Jude: I was cohort twelve. So we've not quite finished yet. We finished in September 24.
Kate: Nice. And tell us a wee bit about yourself.
Jude: So, I am from Glasgow, I work as a GP in a practice in Glasgow, and I am also clinical lead for realistic medicine and I've gone on to do jobs as a clinical director as well in one of our HSCPs since the fellowship, I'm a mum, I've got three boys who are young, twelve, nine and seven, and two mad cats, and that's about me.
Kate: How are your cats getting on with each other?
Jude: Not very well. Yeah, not very well. They're at different ends of the house as we speak, having fought with each other for half an hour, as they do every morning in the midst of the school run. So it's great fun, yeah.
Kate: In the background of your teams calls and what brought you to the fellowship?

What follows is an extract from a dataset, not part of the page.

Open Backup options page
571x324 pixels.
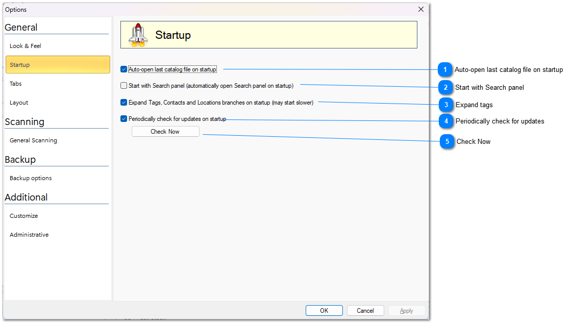[x=31, y=178]
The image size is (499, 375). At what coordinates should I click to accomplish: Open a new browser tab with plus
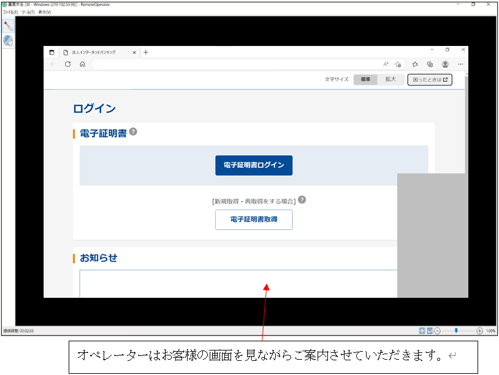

Jude: So I have to say that I had been aware of the fellowship for a number of years and had never really felt it was the right time for me. I think with my kids being a little bit younger and then with COVID it didn't feel like it was the right time to step away from the things that I was working on to do the scottish quality and safety fellowship or to apply for it. And then I think every year I saw it and I think it was like that cumulative effect. And when I did apply, I just thought, I think this is the right time for me. Things seem to be aligning for me in my work life and also things kids were at school and so it was getting a little bit easier at home. So I thought this might be for me. And to fuel that in myself, I looked at the website and saw some of the names of people who had done it before and started to contact lots of different people who'd done the fellowship. And they're all so giving of their time that they spent time with me on teams calls, just talking about what their experience had been, the benefits for them, how things had changed. And it really just cemented in my brain that this was for me. With every conversation and every team's call, I just became more and more convinced and actually uncovered lots of other people who'd done the fellowship. Through those conversations, people who were leading on things within our board, I was able to then contact them and speak to them. And everybody was very generous, and the things that they said to me just made me even more sure that this was for me.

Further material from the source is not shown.